* [Okuma metni]:

Ergün Diler

ERGÜN DİLER

Tarihi 22 Şubat 2013

Son koz

Sinop'taki tepkiden sonra dostlarımızdan soru yağdı. Biz neredeyse her gün "Büyük Türkiye" desek de kafalar karışık.
Haklılar... Bu eğitim ve medya sistemiyle gerçeğe ulaşmak hiç de kolay değil.
Okullarımızda, kitaplarımızda, gazetelerimizde, televizyonlarımızda, köşelerimizde DÜŞMANLAR hep aynıdır!
Ülkeyi düne kadar elinde tutan egemen güç bunu böyle istemiştir! Yani BARONLARIN emriyle gerçek görünümlü yalanlarla yaşamak zorunda kaldık!
Soru sormayı unuttuğumuz için de her köşede karşımıza çıkan düşmanları gerçek düşman zannettik! İran, Arap, Kürt, Şeriat gibi hiç değişmeyen kadrolu düşmanlarımız vardı!
Dün "Büyük Türkiye" sözümüze itirazı olan bir dostumuz, çok beğendiğim bir mesaj yolladı...
Kısaca şunları söylüyordu: Kürtler'in başka partilere oy verdiği büyük yalandır! İspat mı istiyorsunuz?
DİYARBAKIR: %60 Kürt, %25 Zaza, %15 Türk'tür... BDP yüzde 60 oy alır.
MARDİN: %60 Kürt, % 30 Arap, %10 Türk'tür... BDP yüzde 60 oy alır.
HAKKARİ: %90 Kürt'tür... BDP yüzde 85 oy alır.
ŞIRNAK: %85 Kürt, %10 Arap, %5 Türk'tür... BDP yüzde 85 oy alır.
URFA: %40 Arap, %15 Zaza, %25 Türk, %20 Kürt'tür... BDP yüzde 16 oy alır.
ERZURUM: %90 diğerleri, %10 Kürt'tür...
BDP yüzde 9 oy alır.
Dostumuzun paylaştığı rakamların doğruluğuna bakmadan cevabını düşündüm.
Rakamlar yanlış bile olsa "Büyük Türkiye"yi anlatabilmek için başka bir şey söylemek gerektiğine inandım... 30 yıl süren savaştan sonra, bunca yiğit toprağa düştükten sonra, insanların ilk sahnede birbirlerini anlayacağını zaten beklemiyorum. Ama birbirimizi itmeden önce durup düşünmeliyiz...
Neyi mi?
Anlatalım...
SSCB dağılırken yeni dünyanın şartları ortaya çıktı. İki güç, Ankara'ya koordinatları verdi...

* [Sağlanan veriler]:
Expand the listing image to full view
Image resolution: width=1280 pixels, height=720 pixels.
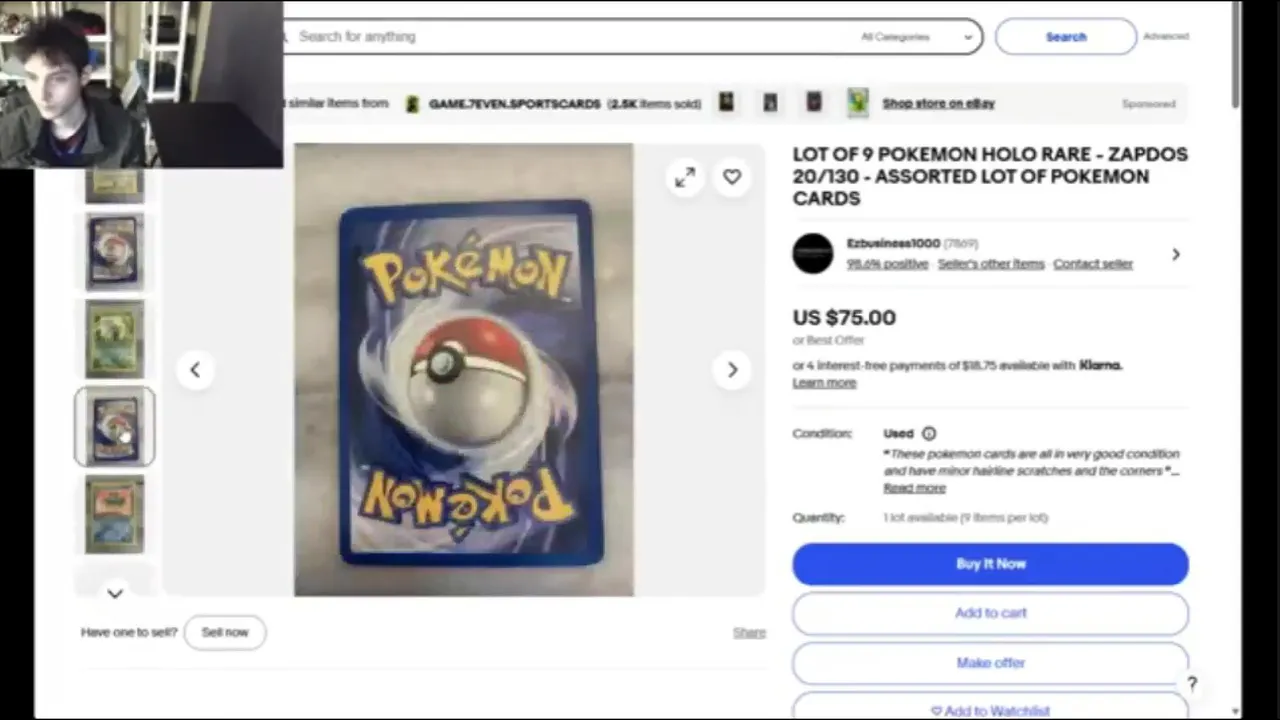point(685,177)
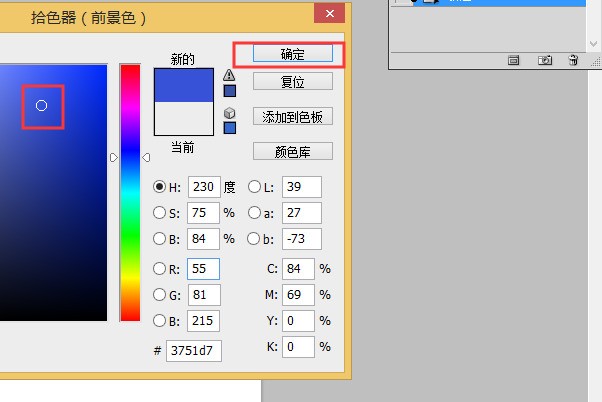Close the color picker dialog with X
Viewport: 602px width, 402px height.
pos(329,12)
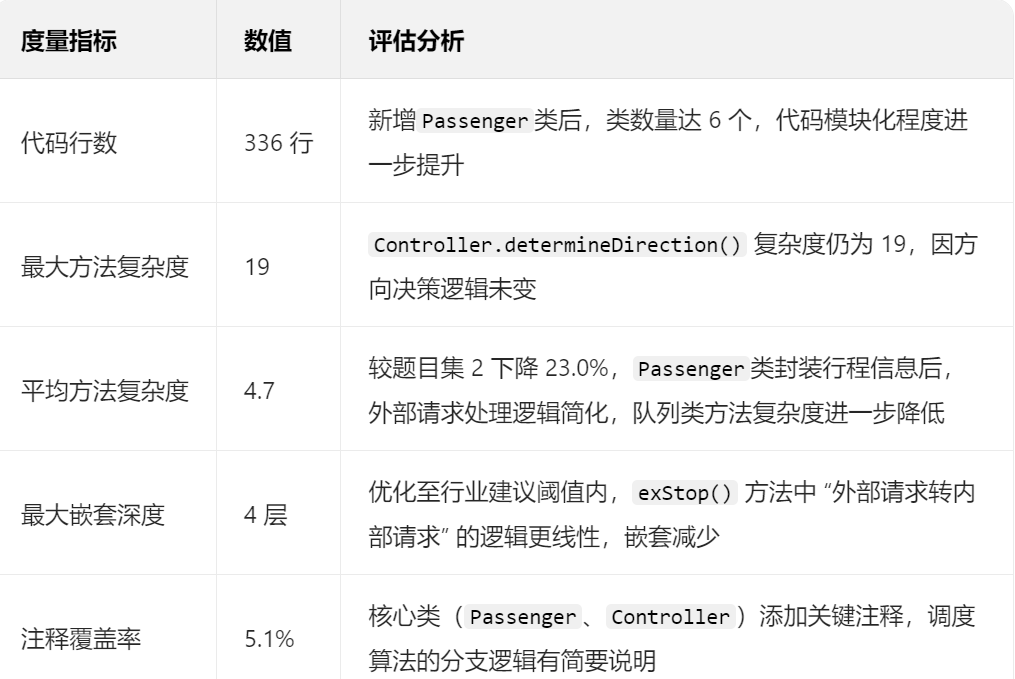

* [Kısa alıştırma]: Okuma metninde "MARDİN: %60 Kürt, %" sözlerinin geçtiği yerle başlayıp "önce durup düşünmeliyiz..." sözleriyle biten bölümü aynen yazın. Kayıtların okuma metniyle bir ilgisi yoktur.

* [Yanıt]:
MARDİN: %60 Kürt, % 30 Arap, %10 Türk'tür... BDP yüzde 60 oy alır.
HAKKARİ: %90 Kürt'tür... BDP yüzde 85 oy alır.
ŞIRNAK: %85 Kürt, %10 Arap, %5 Türk'tür... BDP yüzde 85 oy alır.
URFA: %40 Arap, %15 Zaza, %25 Türk, %20 Kürt'tür... BDP yüzde 16 oy alır.
ERZURUM: %90 diğerleri, %10 Kürt'tür...
BDP yüzde 9 oy alır.
Dostumuzun paylaştığı rakamların doğruluğuna bakmadan cevabını düşündüm.
Rakamlar yanlış bile olsa "Büyük Türkiye"yi anlatabilmek için başka bir şey söylemek gerektiğine inandım... 30 yıl süren savaştan sonra, bunca yiğit toprağa düştükten sonra, insanların ilk sahnede birbirlerini anlayacağını zaten beklemiyorum. Ama birbirimizi itmeden önce durup düşünmeliyiz...